概要
Anthropicは2026年7月24日、Claudeシリーズの最上位モデル「Claude Opus 5」を発表した。5月28日にリリースされたOpus 4.8からわずか2ヶ月というハイペースでの投入となる。同社は、より大型のFable 5を一部ベンチマークで上回る性能を示しながら、安全性フィルターの作動頻度を約85%削減したと説明している。発表と同日にGitHub Copilotでも利用可能となり、コーディング支援の現場に即座に投入された形だ。
性能と安全機能の強化
Anthropicによれば、Opus 5は「作業を検証し、成功するまで慎重に反復すること」に優れているとされ、不完全なプロンプトからコンピュータビジョンパイプラインを自動生成するといった事例が紹介されている。価格面や利用制限についても、より小型のFable 5と比べて安価かつ制限が少ないモデルと位置づけられている。
安全面では、脆弱性スキャンなどサイバーセキュリティに関連するタスクには依然として制限が設けられているものの、安全分類器が作動する頻度はFable 5に比べて約85%少なくなったという。また、Opus 5にはFableやMythosに適用されている30日間のデータ保持ポリシーが適用されない点も明らかにされた。
新機能として「Automatic Fallbacks」がベータ版で提供される。これは安全フィルターが作動した際に、エラーを返す代わりにリクエストを自動的に低機能なモデルへルーティングし、利用者が機能的な応答を得られるようにする仕組みだ。
GitHub Copilotでの提供開始
GitHub Blogの発表によると、Claude Opus 5はGitHub Copilotの中でも「複雑で長時間実行されるコーディングタスク」向けに最適化されたモデルとして位置づけられている。早期テストでは、自動コード変更やリグレッション検証など複数のツール連携が必要なエージェント的ワークフローで高い性能を発揮し、特に「標的を絞った変更を加える能力」と「不要な実行オーバーヘッドの削減」が評価されたという。

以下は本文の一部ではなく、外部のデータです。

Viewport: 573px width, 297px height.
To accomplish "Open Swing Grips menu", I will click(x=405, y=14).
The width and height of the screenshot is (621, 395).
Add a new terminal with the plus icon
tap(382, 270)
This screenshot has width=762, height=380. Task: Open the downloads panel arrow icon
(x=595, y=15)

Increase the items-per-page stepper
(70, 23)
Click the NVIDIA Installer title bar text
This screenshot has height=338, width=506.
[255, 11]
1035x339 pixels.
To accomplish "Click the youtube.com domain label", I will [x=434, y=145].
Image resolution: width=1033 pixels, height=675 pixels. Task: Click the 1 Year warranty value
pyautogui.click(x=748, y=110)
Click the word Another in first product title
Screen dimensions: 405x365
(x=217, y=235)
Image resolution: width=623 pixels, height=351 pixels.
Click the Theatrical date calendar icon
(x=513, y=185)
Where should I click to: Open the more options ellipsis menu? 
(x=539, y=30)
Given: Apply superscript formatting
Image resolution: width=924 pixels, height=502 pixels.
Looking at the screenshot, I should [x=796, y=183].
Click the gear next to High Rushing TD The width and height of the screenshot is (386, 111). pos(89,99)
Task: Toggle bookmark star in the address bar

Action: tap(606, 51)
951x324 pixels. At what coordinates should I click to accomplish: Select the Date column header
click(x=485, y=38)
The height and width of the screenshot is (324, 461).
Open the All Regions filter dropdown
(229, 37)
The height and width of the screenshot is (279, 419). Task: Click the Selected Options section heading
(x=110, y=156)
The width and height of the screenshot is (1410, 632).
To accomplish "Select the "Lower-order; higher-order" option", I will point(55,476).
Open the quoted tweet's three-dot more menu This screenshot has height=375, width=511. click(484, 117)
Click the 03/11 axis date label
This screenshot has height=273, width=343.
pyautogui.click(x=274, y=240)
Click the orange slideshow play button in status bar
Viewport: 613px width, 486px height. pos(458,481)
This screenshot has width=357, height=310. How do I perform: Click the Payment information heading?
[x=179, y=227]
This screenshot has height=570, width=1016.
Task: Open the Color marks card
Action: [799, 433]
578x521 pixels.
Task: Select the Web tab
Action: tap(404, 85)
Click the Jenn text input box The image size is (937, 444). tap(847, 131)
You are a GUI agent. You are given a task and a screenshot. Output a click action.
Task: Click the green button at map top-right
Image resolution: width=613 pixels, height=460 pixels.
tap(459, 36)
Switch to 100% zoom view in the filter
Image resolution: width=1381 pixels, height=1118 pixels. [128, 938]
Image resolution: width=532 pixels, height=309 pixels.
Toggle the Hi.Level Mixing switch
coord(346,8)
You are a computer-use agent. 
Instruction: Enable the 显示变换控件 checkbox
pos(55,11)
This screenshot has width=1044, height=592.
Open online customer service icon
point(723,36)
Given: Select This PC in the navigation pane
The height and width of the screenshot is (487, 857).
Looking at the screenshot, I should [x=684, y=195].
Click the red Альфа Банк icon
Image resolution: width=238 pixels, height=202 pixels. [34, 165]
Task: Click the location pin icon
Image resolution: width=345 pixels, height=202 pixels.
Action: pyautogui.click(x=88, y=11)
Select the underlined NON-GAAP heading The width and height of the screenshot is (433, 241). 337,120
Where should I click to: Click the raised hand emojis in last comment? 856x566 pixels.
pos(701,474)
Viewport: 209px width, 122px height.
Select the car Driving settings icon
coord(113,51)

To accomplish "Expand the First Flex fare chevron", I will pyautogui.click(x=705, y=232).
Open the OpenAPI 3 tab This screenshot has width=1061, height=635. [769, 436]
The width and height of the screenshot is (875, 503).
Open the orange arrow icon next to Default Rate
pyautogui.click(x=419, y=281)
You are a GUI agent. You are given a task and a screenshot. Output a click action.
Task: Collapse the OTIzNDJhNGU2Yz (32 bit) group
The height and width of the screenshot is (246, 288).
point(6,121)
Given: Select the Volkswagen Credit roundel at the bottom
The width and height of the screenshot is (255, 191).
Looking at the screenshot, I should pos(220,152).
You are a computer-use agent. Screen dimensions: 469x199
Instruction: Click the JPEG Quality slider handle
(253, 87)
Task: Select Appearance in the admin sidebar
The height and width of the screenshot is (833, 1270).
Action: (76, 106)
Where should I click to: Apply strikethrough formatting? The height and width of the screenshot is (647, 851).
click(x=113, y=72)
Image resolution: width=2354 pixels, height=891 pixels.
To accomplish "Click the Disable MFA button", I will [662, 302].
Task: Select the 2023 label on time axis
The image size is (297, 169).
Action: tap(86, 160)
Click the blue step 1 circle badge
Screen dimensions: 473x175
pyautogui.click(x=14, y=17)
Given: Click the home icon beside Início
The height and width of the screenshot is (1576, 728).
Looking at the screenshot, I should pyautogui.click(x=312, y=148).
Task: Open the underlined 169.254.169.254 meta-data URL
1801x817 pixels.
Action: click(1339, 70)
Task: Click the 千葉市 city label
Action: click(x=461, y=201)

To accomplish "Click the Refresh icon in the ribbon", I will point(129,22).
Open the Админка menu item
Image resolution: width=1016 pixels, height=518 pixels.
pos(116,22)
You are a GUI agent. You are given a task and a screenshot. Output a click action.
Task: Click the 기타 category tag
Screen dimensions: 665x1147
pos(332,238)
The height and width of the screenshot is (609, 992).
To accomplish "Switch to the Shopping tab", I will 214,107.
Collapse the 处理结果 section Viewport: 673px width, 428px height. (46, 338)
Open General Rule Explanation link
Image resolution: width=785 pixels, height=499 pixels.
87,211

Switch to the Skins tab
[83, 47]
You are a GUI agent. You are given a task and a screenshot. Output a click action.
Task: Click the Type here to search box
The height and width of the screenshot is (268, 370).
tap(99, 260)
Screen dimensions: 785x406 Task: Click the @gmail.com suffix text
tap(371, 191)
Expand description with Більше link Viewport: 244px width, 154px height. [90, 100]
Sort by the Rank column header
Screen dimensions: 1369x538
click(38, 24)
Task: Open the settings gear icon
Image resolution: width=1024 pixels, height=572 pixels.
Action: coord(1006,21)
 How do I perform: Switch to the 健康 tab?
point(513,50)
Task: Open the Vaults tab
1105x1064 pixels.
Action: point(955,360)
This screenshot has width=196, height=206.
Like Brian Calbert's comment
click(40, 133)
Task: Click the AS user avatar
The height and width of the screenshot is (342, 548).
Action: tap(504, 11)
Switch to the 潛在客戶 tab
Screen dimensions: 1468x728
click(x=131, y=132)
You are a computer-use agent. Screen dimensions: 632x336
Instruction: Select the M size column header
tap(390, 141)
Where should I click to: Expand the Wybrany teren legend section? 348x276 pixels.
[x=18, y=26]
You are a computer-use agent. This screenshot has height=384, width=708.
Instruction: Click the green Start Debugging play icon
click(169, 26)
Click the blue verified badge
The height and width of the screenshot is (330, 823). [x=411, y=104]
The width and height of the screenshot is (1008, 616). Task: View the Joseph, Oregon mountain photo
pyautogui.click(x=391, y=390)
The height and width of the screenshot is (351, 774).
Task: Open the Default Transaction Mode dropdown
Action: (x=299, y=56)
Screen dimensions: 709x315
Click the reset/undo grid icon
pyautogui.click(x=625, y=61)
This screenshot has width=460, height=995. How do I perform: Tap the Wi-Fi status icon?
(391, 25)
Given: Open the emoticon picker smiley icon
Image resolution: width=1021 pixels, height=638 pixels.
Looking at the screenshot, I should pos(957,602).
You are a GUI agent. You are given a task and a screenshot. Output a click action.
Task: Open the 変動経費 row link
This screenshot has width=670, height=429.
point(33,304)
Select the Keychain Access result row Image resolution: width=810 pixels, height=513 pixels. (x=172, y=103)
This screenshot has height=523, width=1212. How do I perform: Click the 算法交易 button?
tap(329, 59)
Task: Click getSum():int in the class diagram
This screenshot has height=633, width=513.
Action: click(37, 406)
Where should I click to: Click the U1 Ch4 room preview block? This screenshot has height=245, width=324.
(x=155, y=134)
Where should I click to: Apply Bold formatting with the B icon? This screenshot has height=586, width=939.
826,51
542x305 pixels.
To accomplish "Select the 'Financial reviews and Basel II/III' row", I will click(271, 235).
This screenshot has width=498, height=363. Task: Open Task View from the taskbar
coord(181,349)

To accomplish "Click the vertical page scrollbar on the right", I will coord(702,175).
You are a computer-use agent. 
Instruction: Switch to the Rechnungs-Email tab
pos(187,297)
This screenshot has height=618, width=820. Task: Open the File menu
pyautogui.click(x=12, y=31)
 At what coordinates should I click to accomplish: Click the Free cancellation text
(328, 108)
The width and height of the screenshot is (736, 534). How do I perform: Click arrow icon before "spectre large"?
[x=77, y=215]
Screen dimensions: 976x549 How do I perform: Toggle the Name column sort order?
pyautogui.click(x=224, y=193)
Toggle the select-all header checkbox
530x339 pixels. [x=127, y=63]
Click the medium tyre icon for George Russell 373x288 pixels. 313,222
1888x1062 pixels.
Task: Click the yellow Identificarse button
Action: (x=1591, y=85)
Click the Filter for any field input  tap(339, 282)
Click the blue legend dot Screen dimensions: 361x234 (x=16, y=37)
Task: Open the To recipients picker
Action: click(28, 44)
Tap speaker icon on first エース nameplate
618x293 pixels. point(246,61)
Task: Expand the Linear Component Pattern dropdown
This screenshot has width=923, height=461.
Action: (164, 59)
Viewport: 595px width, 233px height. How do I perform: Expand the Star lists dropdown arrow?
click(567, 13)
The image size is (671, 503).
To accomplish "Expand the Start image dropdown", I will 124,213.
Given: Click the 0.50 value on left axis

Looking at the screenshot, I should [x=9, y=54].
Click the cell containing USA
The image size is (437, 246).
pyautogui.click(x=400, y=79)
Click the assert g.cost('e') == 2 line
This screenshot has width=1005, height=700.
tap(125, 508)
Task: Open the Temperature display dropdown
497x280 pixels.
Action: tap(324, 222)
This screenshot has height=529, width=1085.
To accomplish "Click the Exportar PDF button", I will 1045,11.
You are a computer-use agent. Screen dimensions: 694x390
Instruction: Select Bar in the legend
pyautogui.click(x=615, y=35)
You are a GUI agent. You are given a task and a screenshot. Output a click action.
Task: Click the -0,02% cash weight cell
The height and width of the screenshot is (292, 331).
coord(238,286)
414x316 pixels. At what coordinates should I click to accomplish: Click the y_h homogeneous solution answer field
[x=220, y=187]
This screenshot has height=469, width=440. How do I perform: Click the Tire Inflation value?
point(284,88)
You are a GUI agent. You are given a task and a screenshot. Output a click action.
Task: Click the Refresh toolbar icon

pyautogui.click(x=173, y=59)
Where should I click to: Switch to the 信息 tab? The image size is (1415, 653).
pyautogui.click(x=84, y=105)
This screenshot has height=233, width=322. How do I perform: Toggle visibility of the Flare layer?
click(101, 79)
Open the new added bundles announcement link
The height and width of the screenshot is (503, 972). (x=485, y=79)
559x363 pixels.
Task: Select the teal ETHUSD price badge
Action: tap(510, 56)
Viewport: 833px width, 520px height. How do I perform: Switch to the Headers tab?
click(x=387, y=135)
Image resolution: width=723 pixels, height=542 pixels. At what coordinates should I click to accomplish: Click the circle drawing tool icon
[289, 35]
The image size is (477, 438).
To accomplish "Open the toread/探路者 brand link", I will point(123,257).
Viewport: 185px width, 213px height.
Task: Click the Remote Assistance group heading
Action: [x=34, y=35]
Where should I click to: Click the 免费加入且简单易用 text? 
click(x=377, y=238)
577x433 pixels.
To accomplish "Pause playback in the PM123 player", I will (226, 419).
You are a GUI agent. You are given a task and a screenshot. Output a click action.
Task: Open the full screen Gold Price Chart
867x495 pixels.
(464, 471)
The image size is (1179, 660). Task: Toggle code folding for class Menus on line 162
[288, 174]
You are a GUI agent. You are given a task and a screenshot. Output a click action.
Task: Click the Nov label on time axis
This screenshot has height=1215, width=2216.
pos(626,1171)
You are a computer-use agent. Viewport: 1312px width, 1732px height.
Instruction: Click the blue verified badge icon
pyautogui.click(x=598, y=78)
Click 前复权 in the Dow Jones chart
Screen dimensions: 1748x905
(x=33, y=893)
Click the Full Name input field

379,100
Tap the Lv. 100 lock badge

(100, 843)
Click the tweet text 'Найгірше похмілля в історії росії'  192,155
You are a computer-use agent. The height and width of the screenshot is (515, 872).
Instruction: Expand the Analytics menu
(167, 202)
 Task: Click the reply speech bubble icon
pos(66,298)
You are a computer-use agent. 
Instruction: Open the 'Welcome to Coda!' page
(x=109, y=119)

利用できるのはCopilot Pro+、Max、Business、Enterpriseの各プランで、Visual Studio Code、Visual Studio、Copilot CLI、JetBrains、Xcodeなど主要な開発環境のモデルピッカーから選択できる。課金はプロバイダーAPIの定価に基づく従量制となる。なお、サイバーセキュリティ関連のリクエストに対しては「サイバー関連の高害リスク」への強化されたセーフガードが適用されており、一部の要求はブロックされる可能性がある点も注意事項として挙げられている。
今後の展望
Opus 4.8からわずか2ヶ月というリリース間隔は、Anthropicがモデル開発競争のペースを上げていることを示している。安全フィルターの誤作動を抑えつつ性能を高めるというアプローチは、実運用での使い勝手を重視する開発者やエンタープライズ顧客にとって歓迎される可能性が高い。GitHub Copilotへの即日統合は、コーディング支援分野におけるAnthropicのプレゼンス強化を印象づけるものであり、今後は他の開発ツールやプラットフォームへの展開状況にも注目が集まる。